DATA RECORDS Block Start

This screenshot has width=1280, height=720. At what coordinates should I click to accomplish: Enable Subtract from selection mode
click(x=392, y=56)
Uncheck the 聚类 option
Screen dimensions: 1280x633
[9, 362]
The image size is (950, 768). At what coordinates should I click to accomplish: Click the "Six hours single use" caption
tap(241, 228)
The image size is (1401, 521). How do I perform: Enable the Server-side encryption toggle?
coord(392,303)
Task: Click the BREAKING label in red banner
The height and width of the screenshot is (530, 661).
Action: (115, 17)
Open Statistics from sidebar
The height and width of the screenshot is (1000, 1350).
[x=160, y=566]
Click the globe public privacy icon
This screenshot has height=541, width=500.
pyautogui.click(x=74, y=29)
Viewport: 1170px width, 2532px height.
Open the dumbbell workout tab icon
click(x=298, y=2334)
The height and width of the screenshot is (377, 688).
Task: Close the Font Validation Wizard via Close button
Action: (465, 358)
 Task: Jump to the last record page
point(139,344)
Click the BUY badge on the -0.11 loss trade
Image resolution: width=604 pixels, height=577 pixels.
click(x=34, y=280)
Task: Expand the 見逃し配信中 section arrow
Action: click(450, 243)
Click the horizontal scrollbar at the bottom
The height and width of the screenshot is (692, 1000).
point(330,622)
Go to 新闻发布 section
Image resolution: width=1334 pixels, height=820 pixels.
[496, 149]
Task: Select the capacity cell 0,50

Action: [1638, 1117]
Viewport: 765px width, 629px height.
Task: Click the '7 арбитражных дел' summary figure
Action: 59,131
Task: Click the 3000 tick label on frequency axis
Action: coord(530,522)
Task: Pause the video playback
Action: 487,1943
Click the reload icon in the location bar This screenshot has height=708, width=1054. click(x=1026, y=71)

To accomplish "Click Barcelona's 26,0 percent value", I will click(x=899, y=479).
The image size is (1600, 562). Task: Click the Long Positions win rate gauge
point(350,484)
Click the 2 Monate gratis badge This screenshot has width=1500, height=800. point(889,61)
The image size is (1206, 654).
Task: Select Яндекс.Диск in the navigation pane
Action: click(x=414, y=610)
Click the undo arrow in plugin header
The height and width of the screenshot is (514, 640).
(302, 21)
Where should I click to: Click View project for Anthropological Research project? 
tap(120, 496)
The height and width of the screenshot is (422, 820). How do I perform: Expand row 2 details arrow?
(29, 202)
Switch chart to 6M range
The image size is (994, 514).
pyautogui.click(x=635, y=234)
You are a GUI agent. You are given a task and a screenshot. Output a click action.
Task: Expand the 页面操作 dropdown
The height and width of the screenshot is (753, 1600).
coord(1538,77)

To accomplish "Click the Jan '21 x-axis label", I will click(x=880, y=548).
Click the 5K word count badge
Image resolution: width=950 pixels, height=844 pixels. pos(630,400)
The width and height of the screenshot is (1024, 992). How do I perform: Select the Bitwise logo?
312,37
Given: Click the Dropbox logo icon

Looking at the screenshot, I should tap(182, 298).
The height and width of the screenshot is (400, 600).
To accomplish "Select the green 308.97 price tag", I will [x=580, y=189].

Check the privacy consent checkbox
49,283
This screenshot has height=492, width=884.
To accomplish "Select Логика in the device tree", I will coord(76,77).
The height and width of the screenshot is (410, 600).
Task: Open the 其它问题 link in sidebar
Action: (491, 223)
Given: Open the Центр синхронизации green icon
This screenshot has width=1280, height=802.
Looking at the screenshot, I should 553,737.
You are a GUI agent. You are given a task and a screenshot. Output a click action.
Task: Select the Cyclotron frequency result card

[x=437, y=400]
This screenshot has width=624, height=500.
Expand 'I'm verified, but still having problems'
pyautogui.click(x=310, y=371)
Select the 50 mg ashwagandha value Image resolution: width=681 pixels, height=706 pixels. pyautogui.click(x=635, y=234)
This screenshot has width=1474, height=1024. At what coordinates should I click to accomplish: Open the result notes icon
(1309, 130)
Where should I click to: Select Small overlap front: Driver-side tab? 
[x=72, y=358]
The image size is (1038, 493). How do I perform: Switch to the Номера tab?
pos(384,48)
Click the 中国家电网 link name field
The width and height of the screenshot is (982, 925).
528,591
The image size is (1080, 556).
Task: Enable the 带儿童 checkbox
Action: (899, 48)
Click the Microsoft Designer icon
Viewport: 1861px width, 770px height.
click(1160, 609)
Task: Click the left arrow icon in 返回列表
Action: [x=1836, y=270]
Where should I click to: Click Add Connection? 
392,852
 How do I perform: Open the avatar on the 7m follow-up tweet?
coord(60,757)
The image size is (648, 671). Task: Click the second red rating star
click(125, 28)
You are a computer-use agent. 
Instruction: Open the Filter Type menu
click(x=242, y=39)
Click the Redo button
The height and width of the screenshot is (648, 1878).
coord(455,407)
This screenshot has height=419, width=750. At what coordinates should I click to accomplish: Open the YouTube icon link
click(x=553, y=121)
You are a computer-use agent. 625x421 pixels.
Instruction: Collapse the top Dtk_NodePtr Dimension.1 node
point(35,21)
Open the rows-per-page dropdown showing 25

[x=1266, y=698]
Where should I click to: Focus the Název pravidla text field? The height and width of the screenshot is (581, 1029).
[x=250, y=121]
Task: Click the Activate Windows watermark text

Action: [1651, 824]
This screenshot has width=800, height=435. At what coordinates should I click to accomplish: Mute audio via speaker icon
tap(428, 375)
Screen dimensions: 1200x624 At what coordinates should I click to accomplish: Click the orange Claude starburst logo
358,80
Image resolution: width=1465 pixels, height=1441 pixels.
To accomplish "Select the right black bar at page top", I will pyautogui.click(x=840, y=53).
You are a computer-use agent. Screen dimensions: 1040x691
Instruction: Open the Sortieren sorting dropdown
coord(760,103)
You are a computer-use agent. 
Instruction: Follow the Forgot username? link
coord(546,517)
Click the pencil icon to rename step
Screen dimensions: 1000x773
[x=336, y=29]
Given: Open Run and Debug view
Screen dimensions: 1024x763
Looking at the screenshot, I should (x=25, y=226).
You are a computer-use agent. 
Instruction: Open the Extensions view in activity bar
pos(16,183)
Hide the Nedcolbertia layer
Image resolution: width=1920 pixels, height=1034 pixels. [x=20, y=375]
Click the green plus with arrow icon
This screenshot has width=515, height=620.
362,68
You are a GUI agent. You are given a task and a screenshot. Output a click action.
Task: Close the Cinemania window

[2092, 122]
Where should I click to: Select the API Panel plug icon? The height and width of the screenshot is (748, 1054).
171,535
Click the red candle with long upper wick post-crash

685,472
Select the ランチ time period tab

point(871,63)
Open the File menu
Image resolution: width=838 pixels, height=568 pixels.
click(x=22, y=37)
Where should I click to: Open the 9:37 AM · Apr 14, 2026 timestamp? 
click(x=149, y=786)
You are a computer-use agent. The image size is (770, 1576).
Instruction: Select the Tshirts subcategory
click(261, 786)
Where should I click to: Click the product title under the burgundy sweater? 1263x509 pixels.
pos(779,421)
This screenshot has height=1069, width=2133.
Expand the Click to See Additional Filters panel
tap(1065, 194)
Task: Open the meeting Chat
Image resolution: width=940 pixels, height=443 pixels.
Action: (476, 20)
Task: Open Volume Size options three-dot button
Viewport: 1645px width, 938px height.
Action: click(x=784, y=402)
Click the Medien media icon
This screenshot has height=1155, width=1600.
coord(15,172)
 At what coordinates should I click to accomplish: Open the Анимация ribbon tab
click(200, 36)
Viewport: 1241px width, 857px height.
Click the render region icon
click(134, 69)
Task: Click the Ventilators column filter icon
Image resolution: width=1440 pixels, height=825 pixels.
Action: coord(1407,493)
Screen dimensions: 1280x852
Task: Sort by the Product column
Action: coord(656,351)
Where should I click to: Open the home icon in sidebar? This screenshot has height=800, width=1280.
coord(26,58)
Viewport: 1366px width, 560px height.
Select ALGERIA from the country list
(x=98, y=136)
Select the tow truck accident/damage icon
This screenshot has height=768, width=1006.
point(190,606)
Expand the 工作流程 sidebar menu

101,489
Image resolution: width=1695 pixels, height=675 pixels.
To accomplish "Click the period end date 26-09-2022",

DATA RECORDS Block End

Whichever lines of the material hold the word "green", find and copy them.

To accomplish "Select the green 308.97 price tag", I will [x=580, y=189].
Given: Open the Центр синхронизации green icon
Click the green plus with arrow icon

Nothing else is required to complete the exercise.